En effet, soulignent les experts, le secteur de l’imprimerie est en difficulté du fait du choix opéré par les éditeurs de produire les livres à l’étranger et de les importer aux Cameroun. Ces livres produits généralement en Chine, en Inde, en Turquie reviennent au Cameroun en totale exonération des droits de douane. Ceci en respect des accords de Florence et de Nairobi sur les facilités d’importation des produits à caractère éducatif. Mais, dans le même temps, regrettent les imprimeurs locaux ; ils doivent s’acquitter des droits de douane lorsqu’ils importent des intrants comme la pâte à papiers, les ancres etc. En conséquence, le livre produit localement coûte plus chère que celui qui est produit à l’étranger, pourtant pas de qualité supérieure, disent-ils. « L’imprimeur a le métier le plus difficile dans la chaîne du livre. Le manuel scolaire imprimé à l’étranger et ramené avec exonérations des droits de douane au Cameroun est de mauvaise qualité avec un papier de grade inférieur. Le Cameroun perd près de 500 milliards de francs CFA chaque année pour produire le manuel scolaire à l’étranger. Les imprimeurs nationaux locaux ont la volonté, la compétence pour imprimer sur place au Cameroun le manuel scolaire », indique le président du syndicat et de la mutuelle des imprimeurs Antoine Djomo.

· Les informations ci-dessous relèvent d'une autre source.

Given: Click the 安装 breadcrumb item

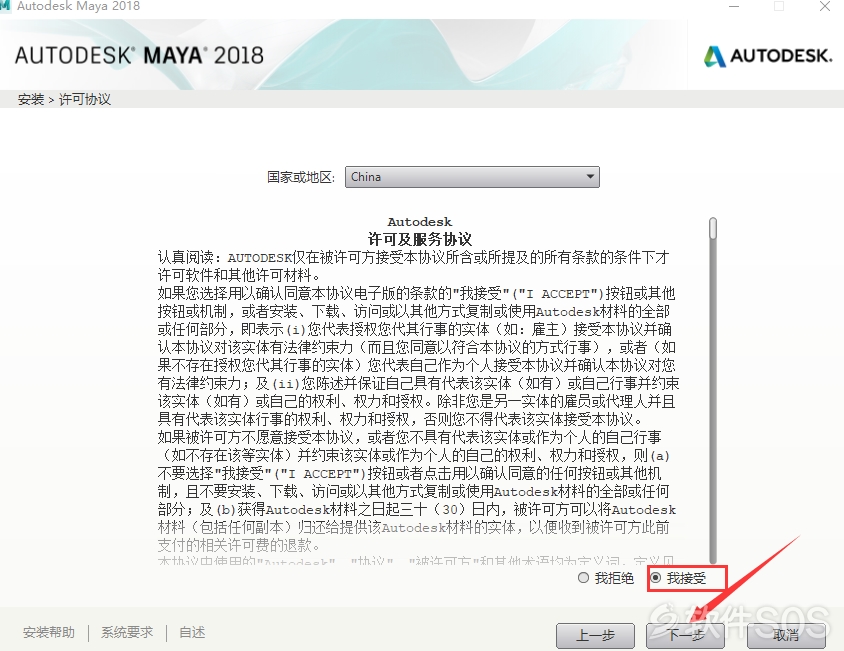Looking at the screenshot, I should coord(31,100).
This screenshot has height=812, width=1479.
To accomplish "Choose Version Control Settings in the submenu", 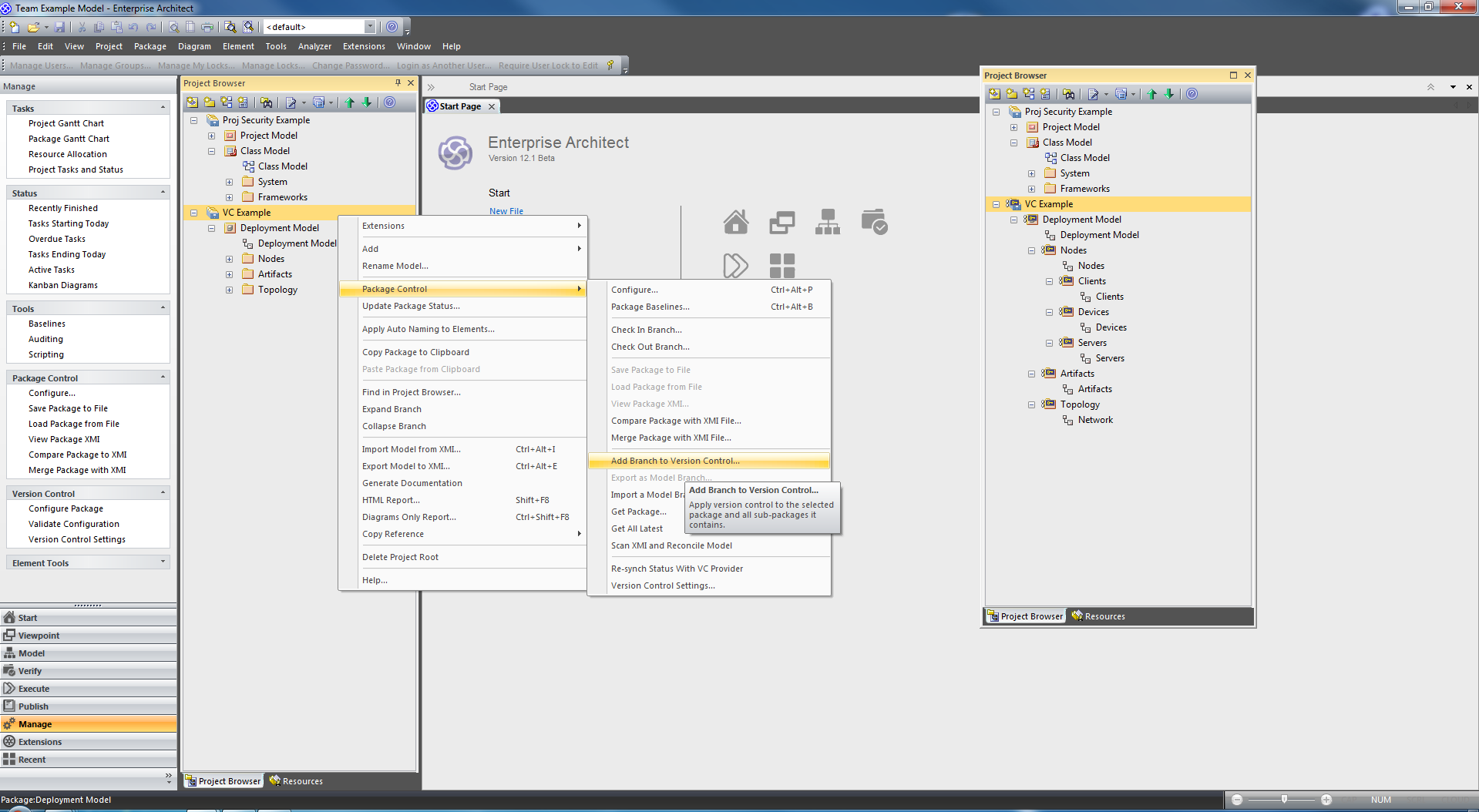I will (662, 586).
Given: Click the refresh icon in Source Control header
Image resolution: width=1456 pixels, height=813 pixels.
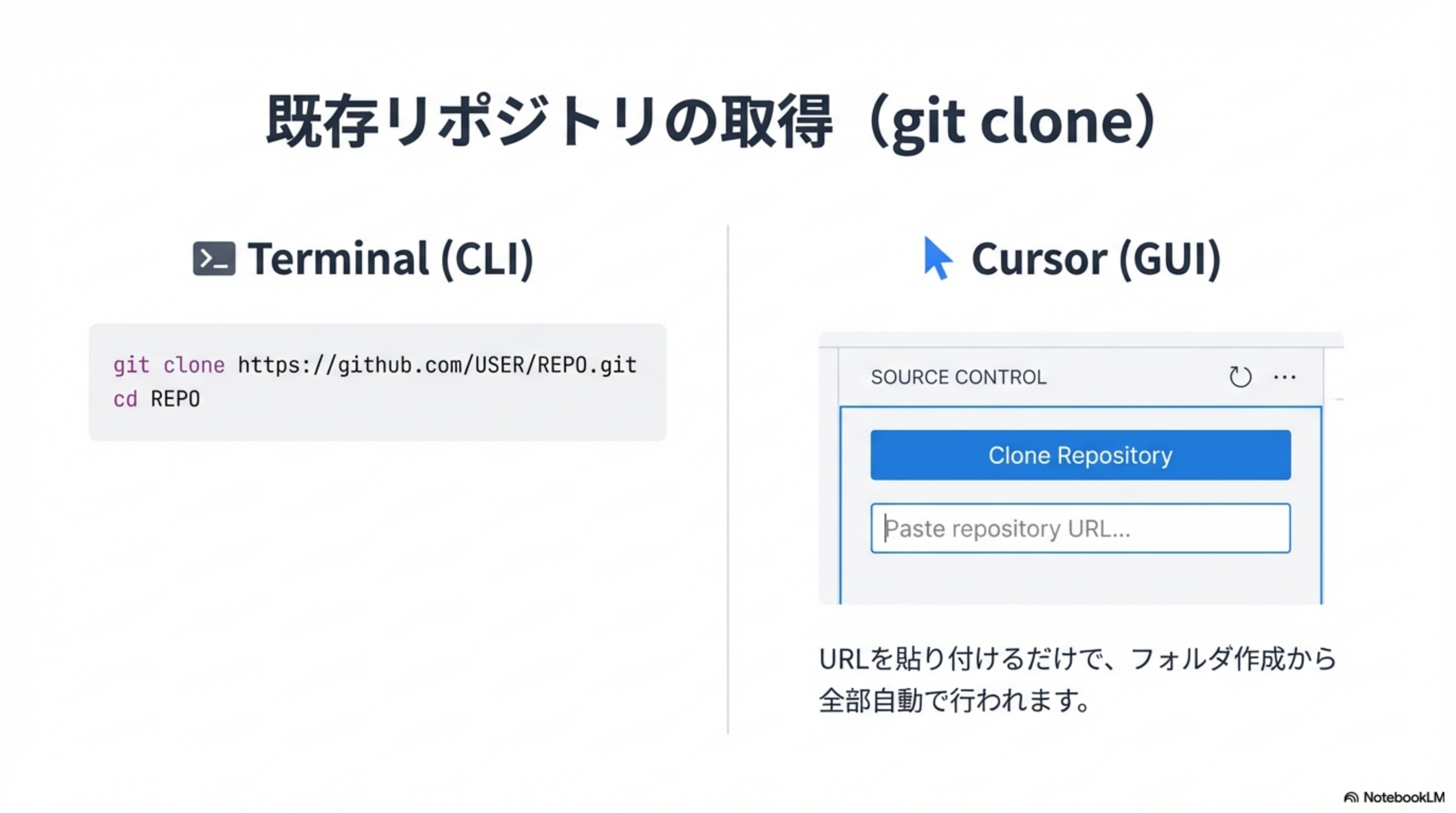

Le marché local du livre scolaire a pourtant un fort potentiel. En 2017, on dé nombrait environ 600 000 élèves inscrits en classe de maternelle, 5 millions au primaire et 2 millions au secondaire. Soit un total de 7,6 millions d’apprenants. Les estimations actuelles font état d’environ 12 millions d’élèves au Cameroun. Selon la moyenne des livres inscrits au programme, on évalue à autour de 100 millions, le nombre de livres à produire chaque année pour satisfaire les élèves. Un potentiel que comptent capter les imprimeurs locaux. Les experts de L’Upae recommandent au gouvernement de revoir la gestion des exonérations des taxes pour faire profiter à l’industrie locale. De même, de faire respecter la directive du premier ministre qui voudrait que 50% du manuel scolaire soit produit au Cameroun.

Selon les experts, la production locale des manuels scolaires limiterait le problème des pénuries souvent observées à la rentrée. Ce serait aussi un coup de pouce pour la création d’environ 20 000 emplois directs et indirects. Surtout que le secteur a selon eux subit un « coup dur » du fait de la mise en œuvre de la politique du livre unique.